I’ve not read this yet, just passing it along, as it looks really interesting.
I’m not affiliated in any way with this.
ETA: If anyone has read it / bought a copy, a review would be very appreciated.
I’ve not read this yet, just passing it along, as it looks really interesting.
I’m not affiliated in any way with this.
ETA: If anyone has read it / bought a copy, a review would be very appreciated.
Hopefully the author explains how to use SSL/TLS since their site doesn’t :/
They do, via Traefik. Chapter 8.
Maybe they decided there was nothing that requires an SSL/TLS certificate on this particular site? (They accept payments elsewhere).
How do you know that if you’ve never read it?
Because I clicked the link and read the link at the top which says “Code”. The book’s contents are open source. :)
Though I think everyone who can afford to and wants a copy should consider buying one. As an author myself, I know this author would prefer that option, but they’re being very cool by sharing the contents online too.

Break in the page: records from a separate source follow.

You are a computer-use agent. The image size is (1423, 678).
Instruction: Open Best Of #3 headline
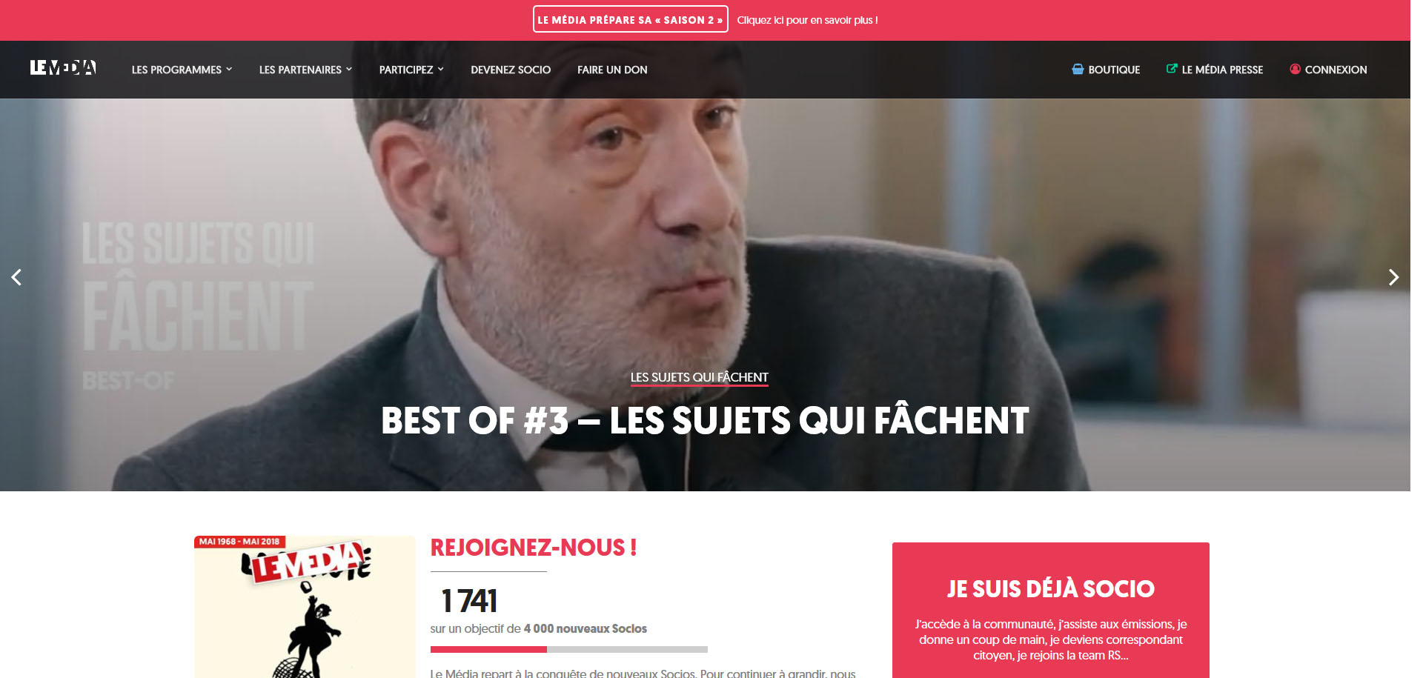pos(705,421)
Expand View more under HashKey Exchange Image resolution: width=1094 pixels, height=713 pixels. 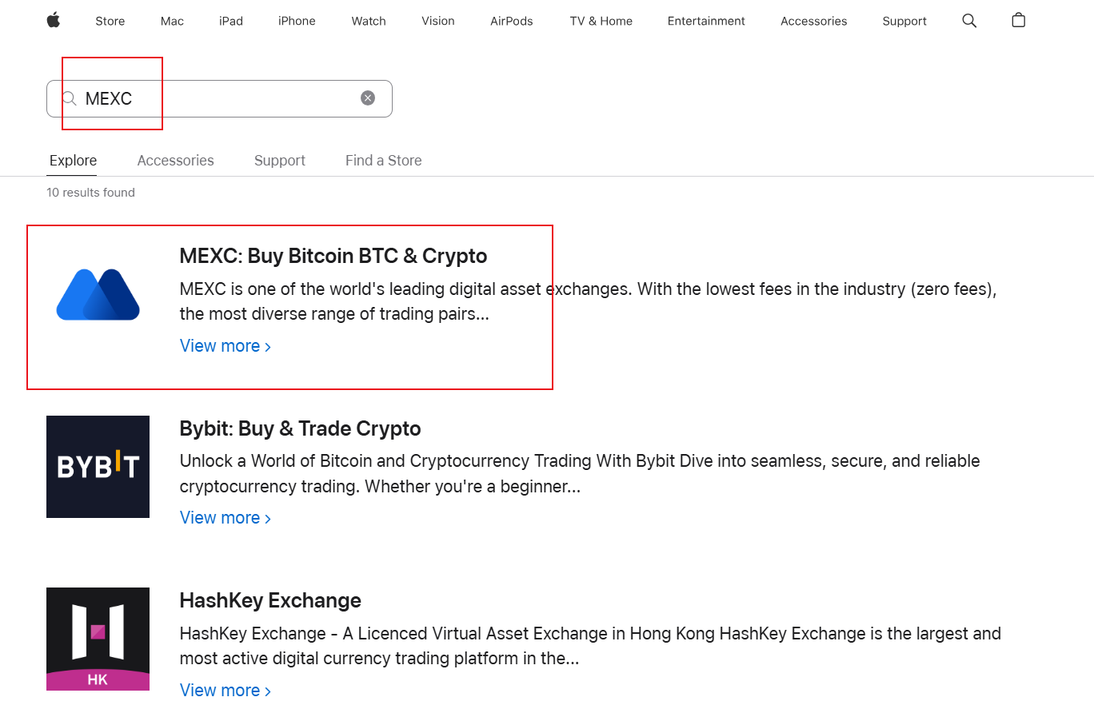[x=225, y=691]
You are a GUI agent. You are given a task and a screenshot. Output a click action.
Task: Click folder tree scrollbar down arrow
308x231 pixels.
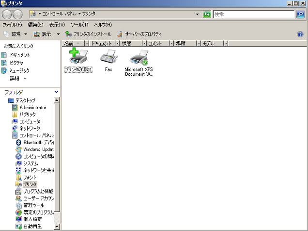click(x=57, y=226)
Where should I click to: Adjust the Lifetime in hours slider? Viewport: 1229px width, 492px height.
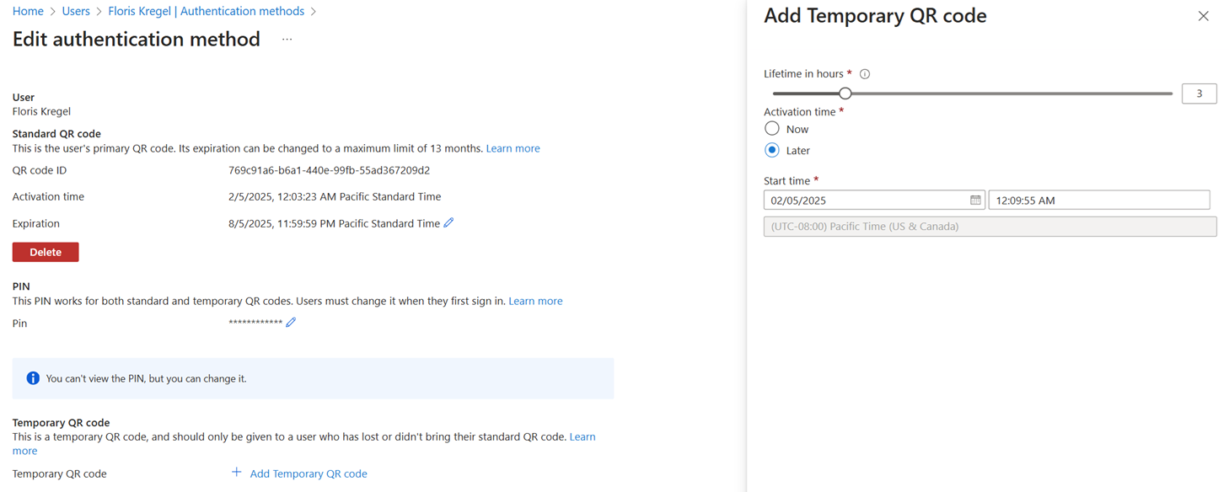click(x=845, y=93)
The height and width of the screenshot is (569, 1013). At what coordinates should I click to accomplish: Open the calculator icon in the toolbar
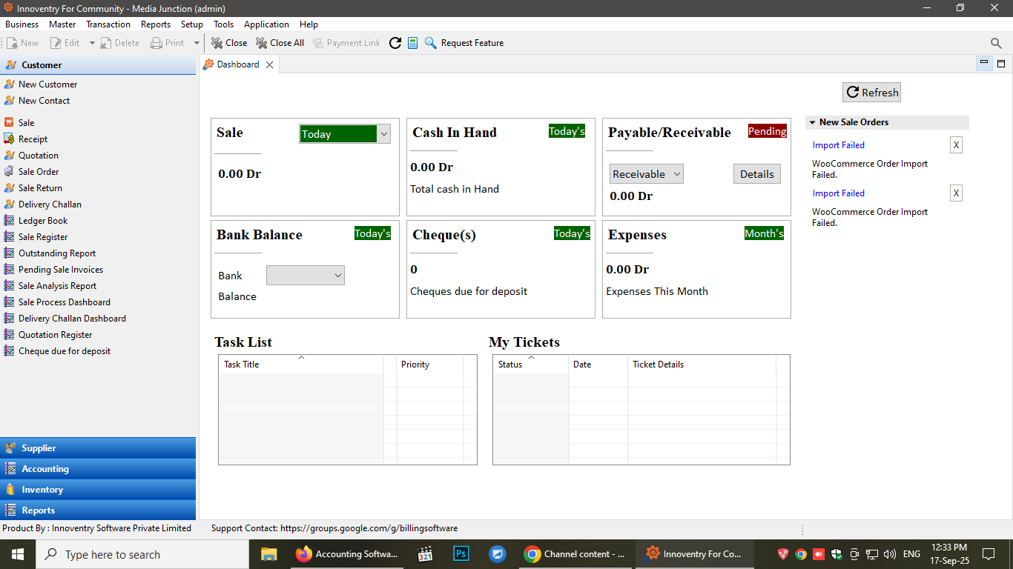click(x=413, y=43)
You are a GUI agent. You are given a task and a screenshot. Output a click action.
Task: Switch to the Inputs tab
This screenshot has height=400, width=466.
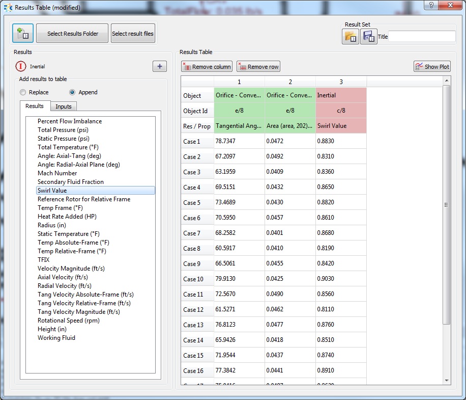pos(64,106)
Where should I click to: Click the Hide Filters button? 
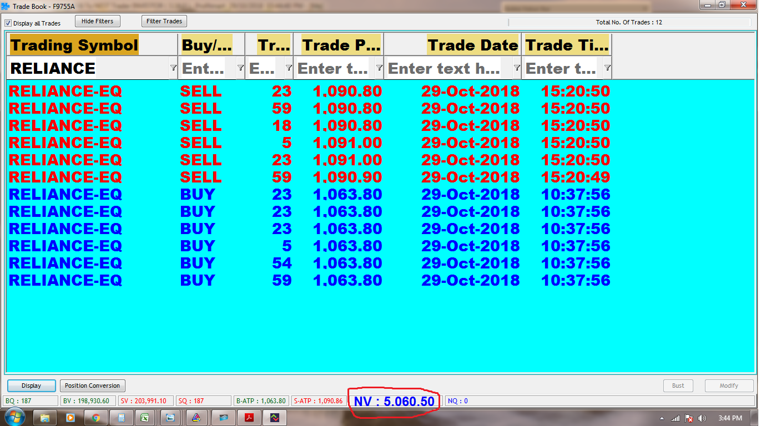click(97, 21)
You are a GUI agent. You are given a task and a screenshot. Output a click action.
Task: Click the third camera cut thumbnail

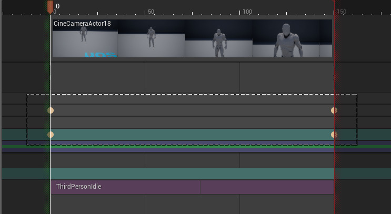218,42
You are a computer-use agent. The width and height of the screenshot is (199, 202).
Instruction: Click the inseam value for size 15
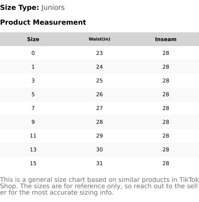(x=166, y=163)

https://github.com/meonkeys/shb/blob/main/book/steadfast.asciidoc
It’s because you linked to the site using http://. This is something the site should account for, but doesn’t.
The site does use https for me… it instantly redirects from http to https
Your browser is redirecting, the site is not.

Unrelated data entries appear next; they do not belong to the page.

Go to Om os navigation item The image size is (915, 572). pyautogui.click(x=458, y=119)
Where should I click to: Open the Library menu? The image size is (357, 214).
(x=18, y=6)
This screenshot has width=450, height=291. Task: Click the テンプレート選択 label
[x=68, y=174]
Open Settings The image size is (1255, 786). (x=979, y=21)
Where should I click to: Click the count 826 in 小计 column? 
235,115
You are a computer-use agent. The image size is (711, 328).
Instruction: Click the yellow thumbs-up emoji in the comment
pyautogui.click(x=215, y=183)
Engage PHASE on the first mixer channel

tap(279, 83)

That’s possible, I’m using Firefox, is that something firefox would do?
Yes, there is/was a setting for that, should be on by default.
Sounds like the robot guy doesn’t use https only mode
I might have missed it, but it doesn’t look like their site accepts payment data, or has a login of any kind.
Why would the lack of SSL concern you?
Why wouldn’t that concern you? That means it is totally plain text with zero verification of incoming data or encryption. It is really easy to tamper with http traffic.
The site is encrypted but you can also access the site over http. The author hasn’t configured any kind of HTTPS upgrade. This is an easily correctable oversight that a self proclaimed “self hosting expert” should have accounted for.
They should just block port 80
Or not have the website listen on port 80, or redirect connections from http to https on connect. Lots of very simple ways to correct this problem.
Because it means my traffic to that site is in the clear. And while we’re not transacting anything sensitive necessarily. It’s still best practice to limit sniffing.
Automatically swapping to https should be default behavior for every website.
The site links to a site that accepts payment data. So because the author’s site is http, a MITM attacker could change the payment links from lulu.com to site-that-actually-steals-your-credit-card.com.
That’s one huge thing https provides over http… assurance of unadulterated content, including links to sites that actually deal in sensitive data.